Quick answer: Yes, with hang detection and an in-game report button, freezes are captured alongside crashes. The reason is that a freeze doesn't terminate the process, so it needs hang detection or a player-triggered report rather than pure crash capture. In practice, capture every failure automatically with its stack trace, device, and build, group identical ones, and tie each to its build, and this becomes part of how you ship a stable game.
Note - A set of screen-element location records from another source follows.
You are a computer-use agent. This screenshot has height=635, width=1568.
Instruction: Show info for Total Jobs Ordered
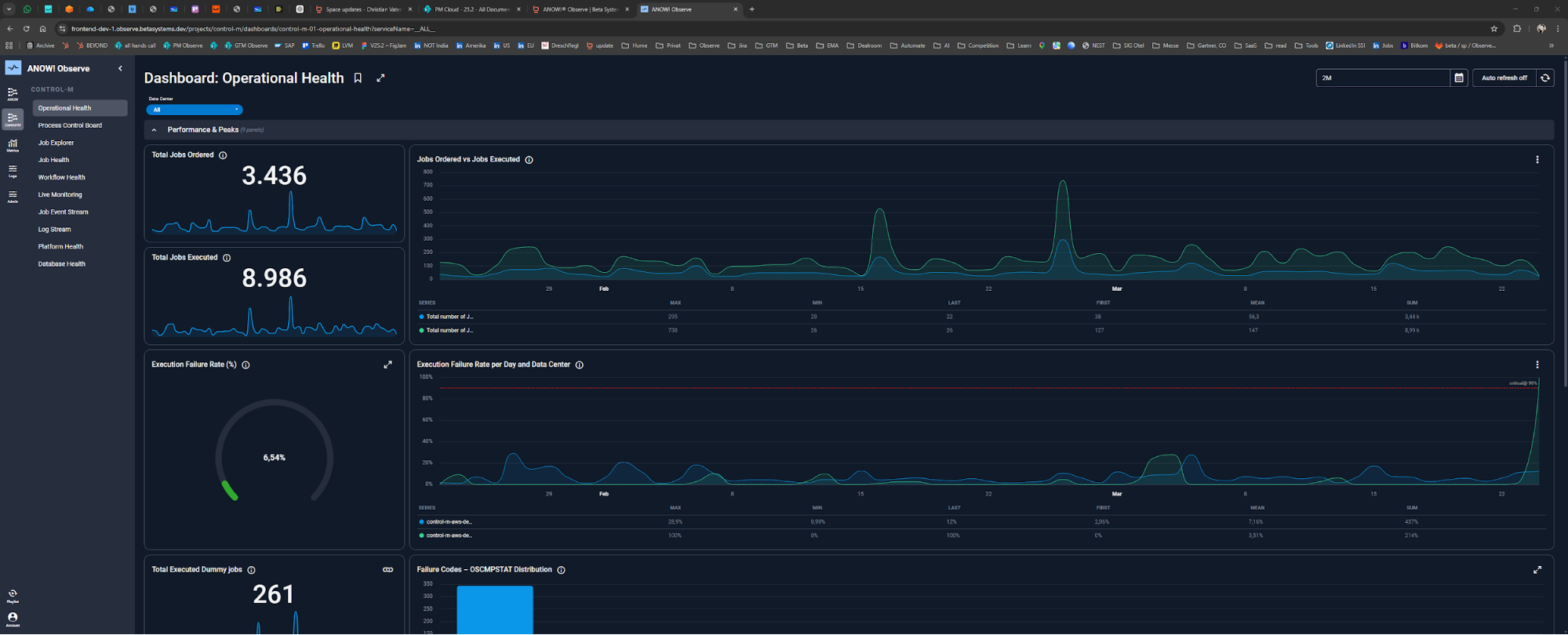point(223,155)
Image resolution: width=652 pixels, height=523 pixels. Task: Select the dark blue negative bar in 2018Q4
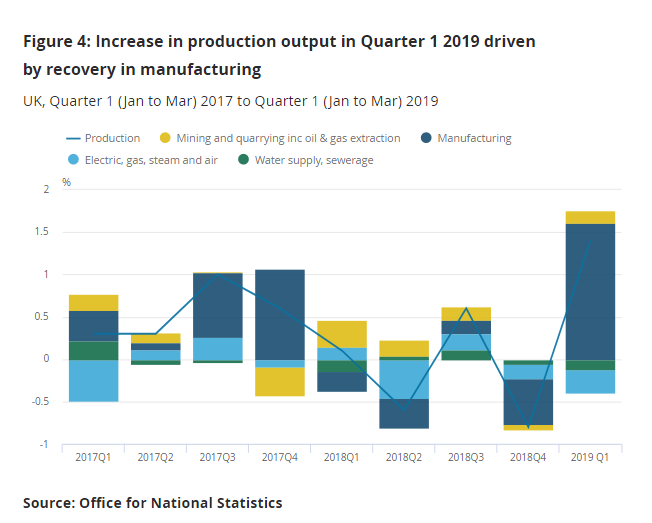(x=528, y=402)
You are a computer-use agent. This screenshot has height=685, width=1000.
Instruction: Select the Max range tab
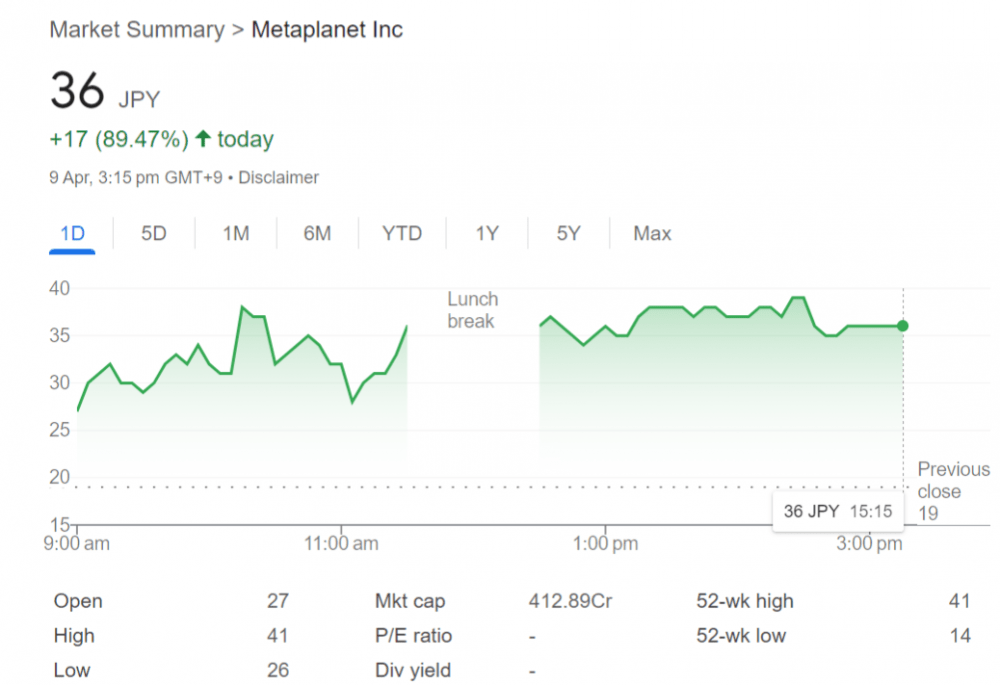652,233
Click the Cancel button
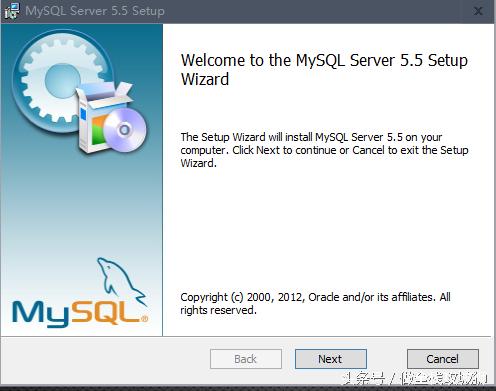Viewport: 496px width, 391px height. tap(443, 359)
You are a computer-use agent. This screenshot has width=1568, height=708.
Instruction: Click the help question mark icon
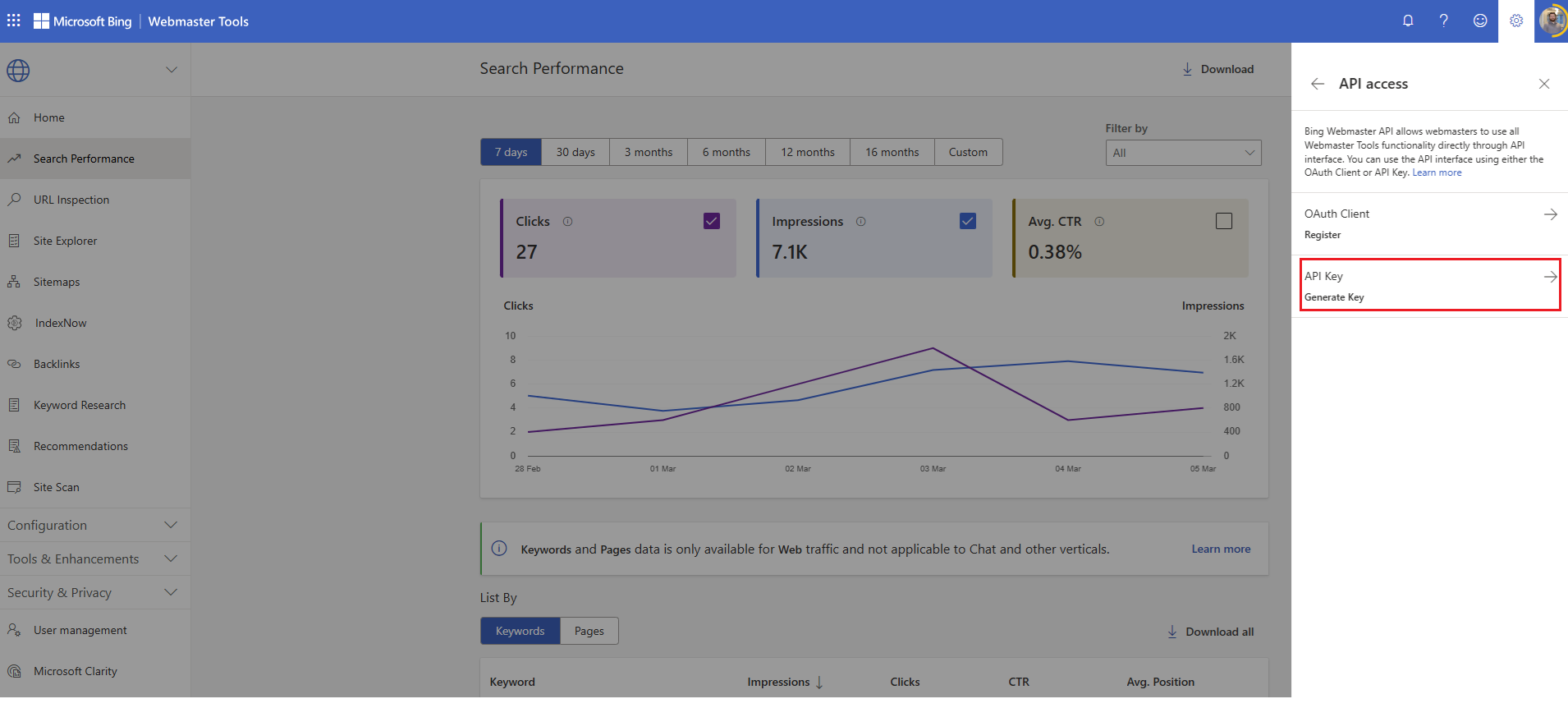click(x=1443, y=21)
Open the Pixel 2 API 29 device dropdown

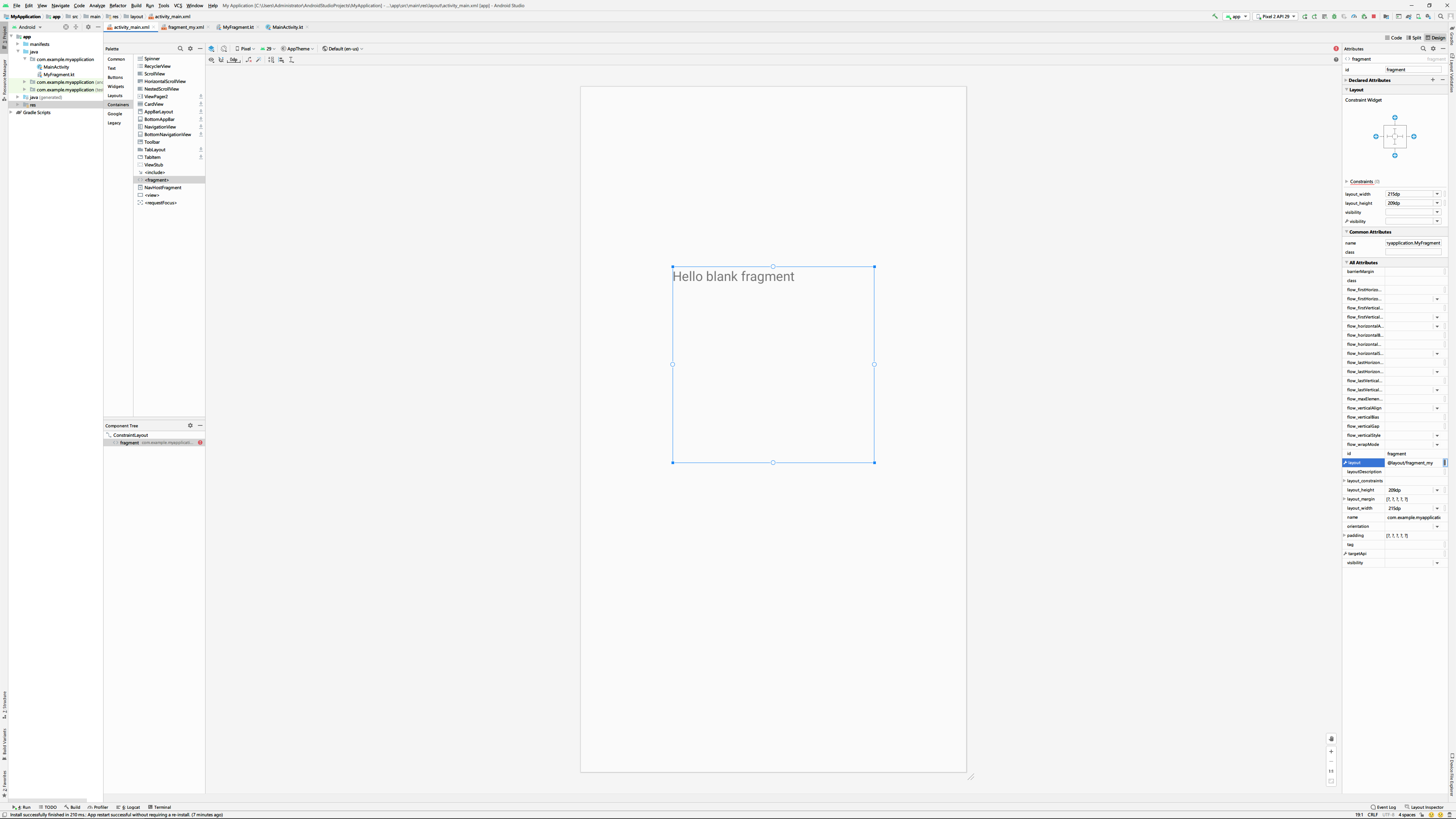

It is a fair question, and the honest answer is more useful than a one-word yes or no. Yes, with hang detection and an in-game report button, freezes are captured alongside crashes. The reason comes down to how capture actually works: a freeze doesn't terminate the process, so it needs hang detection or a player-triggered report rather than pure crash capture. This guide explains what that means in practice and how to get the most out of it.
The honest answer
Yes, with hang detection and an in-game report button, freezes are captured alongside crashes. The key thing to understand is that a freeze doesn't terminate the process, so it needs hang detection or a player-triggered report rather than pure crash capture. That is not a limitation to work around so much as a fact about how failures behave once your game is on real hardware in real hands.
Once you accept that, the practical implications are clear. Capture is most valuable precisely where your own visibility ends — the device you do not own, the sequence you never run, the build a player updated to — which is exactly where the failures that cost you players tend to live.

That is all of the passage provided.